In addition to phospholipids synthesis, MAMs are also involved in another key function related to the cholesterol metabolism. Newly synthesized cholesterol in the ER also requires transport into the mitochondria for conversion into pregnenolone (Figure 3II), the precursor for steroids, and MAMs play a key role in this rate-limiting step [96]. Furthermore, MAMs have been shown to possess an abundance of cholesterol acyltransferase 1 (ACAT1), which is involved in the conversion of free cholesterol into cholesteryl esters (CEs) (Figure 3III), generally deposited in lipid droplets [97]. Thus, ACAT1 can be used to indirectly measure MAMs activity. Interestingly, significantly higher ACAT1 activity and more lipid droplets containing CEs have been found in PS-mutant fibroblasts compared with control cells [47]. Remarkably, increased MAMs and altered MAMs-mediated lipid homeostasis have also been observed in fibroblasts from FAD patients with an APP mutation and even in fibroblasts from SAD patients [47]. Activated ACAT1 can directly modulate Aβ formation by regulating the balance between membrane free cholesterol and CEs levels [97,98]. Intriguingly, MAM-mediated lipid synthesis, transport and metabolism can influence the fluidity of the mitochondria membrane and subsequently alter biophysical properties of the membrane environment. The balanced concentration of phospholipids, sterols and sphingolipids seemingly plays an important role in mitochondrial membrane fusion or fission. Thus, two new questions arise: Are MAMs involved in the regulation of lipid transport between the ER and mitochondria? Additionally, can MAM-mediated lipid metabolism in AD affect mitochondrial dynamics and if so, how?

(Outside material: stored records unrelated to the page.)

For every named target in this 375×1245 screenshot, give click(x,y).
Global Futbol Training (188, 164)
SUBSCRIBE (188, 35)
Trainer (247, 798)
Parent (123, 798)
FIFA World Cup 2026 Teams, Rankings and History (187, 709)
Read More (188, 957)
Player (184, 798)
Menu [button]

The hypothesis that perturbed MAMs may be involved in the various events of the lipid metabolism in AD patients has been recently strengthened due to the discovery of the effects of apolipoprotein E (APOE) on MAMs [99]. APOE gene encodes a component of the lipoproteins named APOE that has the ability to ferry cholesterol and lipids throughout the circulation. The APOE gene possesses three variants: ε2, ε3 and ε4. Previous studies have revealed that individuals harboring the ε4 allele are at significantly higher risk for developing SAD than those harboring the common ε3 allele. Compared with non-ε4 carriers, ε4 heterozygotes shows an odds ratio (OR) for AD of ∼3, even rising to ∼12 in homozygotes [1]. There is a possibility that ApoE4 plays a key role in mediating MAMs behavior (Figure 3IV). In the brain, APOE is normally not generated in neurons but produced in astrocytes. MAMs activity has been shown to be significantly upregulated in human neuronal-like SH-SY5Y cells and fibroblasts treated with astrocyte-conditioned media (ACM) from human ApoE4 knock-in mice [99]. Moreover, increased CEs and lipid droplets are observed in ApoE4-ACM-treated cells, implying enhanced cholesterol metabolism at the MAMs [99]. Remarkably, the increase in CEs and phospholipid synthesis were not as statistically significant as in the PS-mutant cells [47], which is compatible with the view that ApoE4 is not a determinative factor, only a risk factor, for developing AD. Mitofusin-2 (MFN2) localized at the MAMs participates in mitochondrial fusion and its ablation has been shown to decrease the connections between the ER and mitochondria [100,101]. To further verify that increased phospholipid production is indeed intermediated by MAMs, mouse embryonic fibroblasts obtained from MFN2 knocked-out mice were treated with ApoE4-ACM. The results demonstrated that the abolition of MFN2 in mouse embryonic fibroblasts led to the down-regulation of the MAMs activity and abrogates the ApoE4-mediated increases in phospholipid synthesis, CEs and cellular lipid droplets [99]. These observations strongly support the view that the ApoE4-mediated effects on phospholipid synthesis and cholesterol metabolism are indeed the results of increased MAMs function. Based on these studies, we propose that altered MAMs behavior can induce the early events in the pathogenesis of AD by participating in lipid transport, synthesis and metabolism.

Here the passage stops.